_Exercises:_
(a) In the description of the Python regex benchmark runner, what two types of regexes do both the re and regex modules have?
(b) For each statement below, say whether it agrees with the description of the Python regex benchmark runner. Answer yes or no, and quote the deciding words of that description.
(i) When benchmarking the regex module, the runner imports regex under the name re.
(ii) Unicode regexes can be built from byte strings.
(iii) The runner program supports more than one pattern.
(c) Write a continuation of the description of the Python regex benchmark runner, starting after its final sentence.

***** Text excerpt

This directory contains a Python runner program for benchmarking both Python's
standard library re module and the third party regex
module.
The Python runner program takes advantage of the fact that the API of the third
party regex module is drop-in compatible with the re module. So all it does
is import regex as re instead of import re when one is benchmarking it
for the regex module.
Otherwise, the runner program makes the following decisions:
- Only one pattern is supported.
- When the
regexmodule is used,regex.DEFAULT_VERSIONis set toregex.VERSION1. This is done because it has better Unicode support, and is presumably the more interesting thing to measure. - When Unicode mode is enabled, the runner program reports an error if the haystack is invalid UTF-8. (See below.)
Both the re and regex modules have two different types of regexes: ASCII
regexes and Unicode regexes. ASCII regexes can be built from either byte
string patterns or Unicode string patterns, and an ASCII regex can only search
haystacks corresponding to the same type of its pattern. Conversely, Unicode
regexes can only be built from Unicode strings, and Unicode regexes can only
search Unicode strings.

**********
***** Stored data

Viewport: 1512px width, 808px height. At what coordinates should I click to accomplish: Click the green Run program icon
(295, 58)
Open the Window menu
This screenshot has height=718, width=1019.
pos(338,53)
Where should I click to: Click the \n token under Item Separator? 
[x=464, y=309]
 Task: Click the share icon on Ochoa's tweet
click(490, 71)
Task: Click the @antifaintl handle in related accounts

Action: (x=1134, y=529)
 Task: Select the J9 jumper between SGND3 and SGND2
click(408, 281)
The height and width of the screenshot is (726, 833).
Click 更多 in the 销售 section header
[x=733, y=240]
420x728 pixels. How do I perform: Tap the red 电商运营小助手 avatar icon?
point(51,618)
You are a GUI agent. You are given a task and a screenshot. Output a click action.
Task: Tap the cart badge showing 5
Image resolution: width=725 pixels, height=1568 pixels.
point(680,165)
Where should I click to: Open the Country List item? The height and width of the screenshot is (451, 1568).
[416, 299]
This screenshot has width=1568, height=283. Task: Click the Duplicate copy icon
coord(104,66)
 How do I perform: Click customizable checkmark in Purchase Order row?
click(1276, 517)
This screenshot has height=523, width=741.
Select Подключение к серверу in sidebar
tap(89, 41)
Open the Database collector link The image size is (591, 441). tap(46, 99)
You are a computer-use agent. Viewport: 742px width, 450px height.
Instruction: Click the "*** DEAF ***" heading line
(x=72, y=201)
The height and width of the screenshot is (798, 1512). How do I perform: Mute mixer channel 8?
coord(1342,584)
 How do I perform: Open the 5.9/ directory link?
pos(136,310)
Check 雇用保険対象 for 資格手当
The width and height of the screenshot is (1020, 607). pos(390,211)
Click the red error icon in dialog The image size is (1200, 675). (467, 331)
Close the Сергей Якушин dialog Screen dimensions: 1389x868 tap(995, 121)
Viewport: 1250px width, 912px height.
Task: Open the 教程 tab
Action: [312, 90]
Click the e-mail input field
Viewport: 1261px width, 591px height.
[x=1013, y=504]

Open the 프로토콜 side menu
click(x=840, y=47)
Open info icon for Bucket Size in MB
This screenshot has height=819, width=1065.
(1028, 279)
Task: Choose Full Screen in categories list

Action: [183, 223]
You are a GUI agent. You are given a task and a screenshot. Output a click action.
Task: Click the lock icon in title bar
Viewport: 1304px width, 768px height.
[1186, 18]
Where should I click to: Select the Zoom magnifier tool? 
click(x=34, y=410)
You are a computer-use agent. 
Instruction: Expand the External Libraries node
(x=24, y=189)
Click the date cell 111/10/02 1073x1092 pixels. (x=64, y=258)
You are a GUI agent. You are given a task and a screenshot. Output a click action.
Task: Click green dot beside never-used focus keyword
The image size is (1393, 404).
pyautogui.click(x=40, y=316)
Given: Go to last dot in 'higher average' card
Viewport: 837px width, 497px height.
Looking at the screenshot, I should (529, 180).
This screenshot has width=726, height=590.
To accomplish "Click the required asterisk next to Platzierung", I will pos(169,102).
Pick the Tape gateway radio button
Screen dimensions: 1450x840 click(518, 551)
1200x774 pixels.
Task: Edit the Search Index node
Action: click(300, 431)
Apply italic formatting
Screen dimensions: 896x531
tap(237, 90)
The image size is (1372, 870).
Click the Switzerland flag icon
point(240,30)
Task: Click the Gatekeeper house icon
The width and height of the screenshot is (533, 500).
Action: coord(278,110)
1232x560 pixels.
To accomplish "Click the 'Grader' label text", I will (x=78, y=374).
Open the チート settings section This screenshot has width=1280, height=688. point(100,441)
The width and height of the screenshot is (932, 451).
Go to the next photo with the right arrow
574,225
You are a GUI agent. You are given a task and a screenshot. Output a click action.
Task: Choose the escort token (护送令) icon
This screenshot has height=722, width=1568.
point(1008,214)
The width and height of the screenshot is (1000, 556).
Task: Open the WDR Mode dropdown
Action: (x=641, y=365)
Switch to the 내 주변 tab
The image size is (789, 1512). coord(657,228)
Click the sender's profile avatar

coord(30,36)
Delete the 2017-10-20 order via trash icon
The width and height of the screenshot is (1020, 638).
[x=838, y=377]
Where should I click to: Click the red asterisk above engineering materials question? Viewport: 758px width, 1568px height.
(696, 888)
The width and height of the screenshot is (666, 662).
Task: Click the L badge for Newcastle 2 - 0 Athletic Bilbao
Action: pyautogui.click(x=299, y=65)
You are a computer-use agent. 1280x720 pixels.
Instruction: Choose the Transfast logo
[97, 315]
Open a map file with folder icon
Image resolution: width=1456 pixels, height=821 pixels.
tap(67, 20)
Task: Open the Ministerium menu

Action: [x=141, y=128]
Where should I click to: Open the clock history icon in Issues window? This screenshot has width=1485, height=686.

**********

_Results for the exercise:_
(a) ASCII regexes and Unicode regexes.

(b)
(i) Yes: "all it does is import regex as re instead of import re when one is benchmarking it"
(ii) No: "Unicode regexes can only be built from Unicode strings"
(iii) No: "Only one pattern is supported."

(c)
Since Unicode strings cannot be non-lossily constructed from invalid UTF-8,
it follows that neither the re nor the regex modules can search invalid
UTF-8 while Unicode mode is enabled. Thus, this is why enabling Unicode mode
for these regex engines requires the haystack to be valid UTF-8.
The "use bytes or Unicode" split actually infects pretty much everything about the regex APIs in Python-land. Once you make your choice about the type of your pattern, everything you then pass into the regex engine must have the same type.